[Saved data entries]
============

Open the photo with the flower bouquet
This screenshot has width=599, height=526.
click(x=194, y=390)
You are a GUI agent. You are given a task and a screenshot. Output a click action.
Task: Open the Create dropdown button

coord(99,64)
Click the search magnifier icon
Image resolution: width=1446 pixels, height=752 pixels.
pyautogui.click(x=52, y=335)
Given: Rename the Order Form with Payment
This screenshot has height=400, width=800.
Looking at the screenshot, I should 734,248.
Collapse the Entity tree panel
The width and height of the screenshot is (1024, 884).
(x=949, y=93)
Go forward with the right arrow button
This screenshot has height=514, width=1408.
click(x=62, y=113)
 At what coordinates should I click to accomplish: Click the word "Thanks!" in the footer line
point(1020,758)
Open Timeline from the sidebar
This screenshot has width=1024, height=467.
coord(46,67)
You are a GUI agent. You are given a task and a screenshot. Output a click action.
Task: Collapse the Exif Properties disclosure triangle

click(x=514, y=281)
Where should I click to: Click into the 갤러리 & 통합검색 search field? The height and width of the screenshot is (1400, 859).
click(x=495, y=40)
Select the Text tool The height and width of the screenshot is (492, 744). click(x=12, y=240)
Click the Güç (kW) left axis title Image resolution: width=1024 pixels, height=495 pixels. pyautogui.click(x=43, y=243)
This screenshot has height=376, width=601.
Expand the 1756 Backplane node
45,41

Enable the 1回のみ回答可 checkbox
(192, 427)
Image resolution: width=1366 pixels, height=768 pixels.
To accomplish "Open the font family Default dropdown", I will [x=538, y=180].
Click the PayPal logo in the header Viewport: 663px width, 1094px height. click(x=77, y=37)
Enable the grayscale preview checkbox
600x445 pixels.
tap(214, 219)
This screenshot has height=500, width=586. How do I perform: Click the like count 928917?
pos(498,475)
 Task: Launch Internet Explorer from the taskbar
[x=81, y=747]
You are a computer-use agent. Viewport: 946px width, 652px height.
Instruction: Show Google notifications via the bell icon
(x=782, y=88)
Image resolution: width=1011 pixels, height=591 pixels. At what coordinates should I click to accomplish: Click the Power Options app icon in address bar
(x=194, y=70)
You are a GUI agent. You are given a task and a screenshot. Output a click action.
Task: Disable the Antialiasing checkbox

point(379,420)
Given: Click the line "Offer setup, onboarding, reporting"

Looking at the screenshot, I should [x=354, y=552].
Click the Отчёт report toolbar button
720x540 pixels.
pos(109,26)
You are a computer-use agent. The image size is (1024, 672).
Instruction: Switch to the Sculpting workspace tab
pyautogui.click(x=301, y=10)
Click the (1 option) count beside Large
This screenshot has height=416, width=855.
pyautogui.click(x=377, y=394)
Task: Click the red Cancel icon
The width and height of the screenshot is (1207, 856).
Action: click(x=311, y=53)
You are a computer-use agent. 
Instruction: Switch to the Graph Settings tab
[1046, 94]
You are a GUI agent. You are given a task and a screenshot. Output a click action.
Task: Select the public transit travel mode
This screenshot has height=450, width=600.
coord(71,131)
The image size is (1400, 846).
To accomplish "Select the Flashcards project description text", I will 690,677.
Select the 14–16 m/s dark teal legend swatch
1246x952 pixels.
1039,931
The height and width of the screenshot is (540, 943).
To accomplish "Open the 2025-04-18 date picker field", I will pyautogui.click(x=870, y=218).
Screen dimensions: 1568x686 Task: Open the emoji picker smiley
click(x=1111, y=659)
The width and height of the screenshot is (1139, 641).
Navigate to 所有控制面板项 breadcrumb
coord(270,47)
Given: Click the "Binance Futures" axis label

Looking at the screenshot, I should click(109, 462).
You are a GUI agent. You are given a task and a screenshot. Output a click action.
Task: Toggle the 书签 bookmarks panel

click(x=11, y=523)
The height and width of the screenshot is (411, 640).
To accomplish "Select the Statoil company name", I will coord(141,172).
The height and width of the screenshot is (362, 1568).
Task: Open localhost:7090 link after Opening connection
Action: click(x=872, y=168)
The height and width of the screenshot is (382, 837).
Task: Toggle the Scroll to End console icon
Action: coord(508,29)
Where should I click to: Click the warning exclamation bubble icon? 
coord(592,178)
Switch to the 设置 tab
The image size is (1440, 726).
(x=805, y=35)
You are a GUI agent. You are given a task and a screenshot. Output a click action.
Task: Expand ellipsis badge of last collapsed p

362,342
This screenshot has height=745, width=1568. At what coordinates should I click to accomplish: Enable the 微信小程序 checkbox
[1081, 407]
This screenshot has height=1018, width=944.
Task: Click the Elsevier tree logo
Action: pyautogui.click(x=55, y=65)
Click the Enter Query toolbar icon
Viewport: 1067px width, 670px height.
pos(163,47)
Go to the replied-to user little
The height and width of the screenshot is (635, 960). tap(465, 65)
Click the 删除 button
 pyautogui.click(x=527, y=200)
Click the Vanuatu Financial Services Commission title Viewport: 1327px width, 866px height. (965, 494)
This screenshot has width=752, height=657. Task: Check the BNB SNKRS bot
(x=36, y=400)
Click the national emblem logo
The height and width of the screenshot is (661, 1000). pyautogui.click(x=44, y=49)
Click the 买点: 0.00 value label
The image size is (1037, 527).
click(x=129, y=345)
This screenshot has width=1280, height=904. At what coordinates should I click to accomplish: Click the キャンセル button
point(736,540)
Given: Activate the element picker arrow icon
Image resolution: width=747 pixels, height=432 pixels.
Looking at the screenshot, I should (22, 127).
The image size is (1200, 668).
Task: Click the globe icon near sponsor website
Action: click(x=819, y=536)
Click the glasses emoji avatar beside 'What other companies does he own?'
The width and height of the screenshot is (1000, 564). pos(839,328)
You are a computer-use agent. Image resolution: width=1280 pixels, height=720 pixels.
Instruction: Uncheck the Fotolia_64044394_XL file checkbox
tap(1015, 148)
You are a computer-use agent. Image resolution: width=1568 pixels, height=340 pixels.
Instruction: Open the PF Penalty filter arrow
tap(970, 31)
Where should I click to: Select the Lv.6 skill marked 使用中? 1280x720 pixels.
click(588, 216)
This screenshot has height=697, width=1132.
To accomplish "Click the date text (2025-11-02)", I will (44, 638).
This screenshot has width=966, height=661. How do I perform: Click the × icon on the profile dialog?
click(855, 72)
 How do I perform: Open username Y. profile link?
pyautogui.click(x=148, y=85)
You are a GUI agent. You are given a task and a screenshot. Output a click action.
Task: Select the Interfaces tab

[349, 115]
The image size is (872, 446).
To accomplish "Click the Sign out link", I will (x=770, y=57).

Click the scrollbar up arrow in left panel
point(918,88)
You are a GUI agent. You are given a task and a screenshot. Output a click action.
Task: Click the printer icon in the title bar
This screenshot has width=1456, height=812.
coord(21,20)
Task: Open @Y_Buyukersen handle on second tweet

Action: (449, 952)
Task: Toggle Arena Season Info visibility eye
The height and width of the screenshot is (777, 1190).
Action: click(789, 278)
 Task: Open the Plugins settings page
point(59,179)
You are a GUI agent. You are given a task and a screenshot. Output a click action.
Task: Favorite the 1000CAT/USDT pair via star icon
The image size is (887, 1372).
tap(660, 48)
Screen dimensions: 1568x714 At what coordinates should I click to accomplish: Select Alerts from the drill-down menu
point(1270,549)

============

Every line from the line containing "This screenshot has height=500, width=586." through the line containing "Task: Click the red Cancel icon" in the records above must be retyped exactly. Leave out the rest.

**Completed task:**
This screenshot has height=500, width=586. How do I perform: Click the like count 928917?
pos(498,475)
 Task: Launch Internet Explorer from the taskbar
[x=81, y=747]
You are a computer-use agent. Viewport: 946px width, 652px height.
Instruction: Show Google notifications via the bell icon
(x=782, y=88)
Image resolution: width=1011 pixels, height=591 pixels. At what coordinates should I click to accomplish: Click the Power Options app icon in address bar
(x=194, y=70)
You are a GUI agent. You are given a task and a screenshot. Output a click action.
Task: Disable the Antialiasing checkbox

point(379,420)
Given: Click the line "Offer setup, onboarding, reporting"

Looking at the screenshot, I should [x=354, y=552].
Click the Отчёт report toolbar button
720x540 pixels.
pos(109,26)
You are a computer-use agent. The image size is (1024, 672).
Instruction: Switch to the Sculpting workspace tab
pyautogui.click(x=301, y=10)
Click the (1 option) count beside Large
This screenshot has height=416, width=855.
pyautogui.click(x=377, y=394)
Task: Click the red Cancel icon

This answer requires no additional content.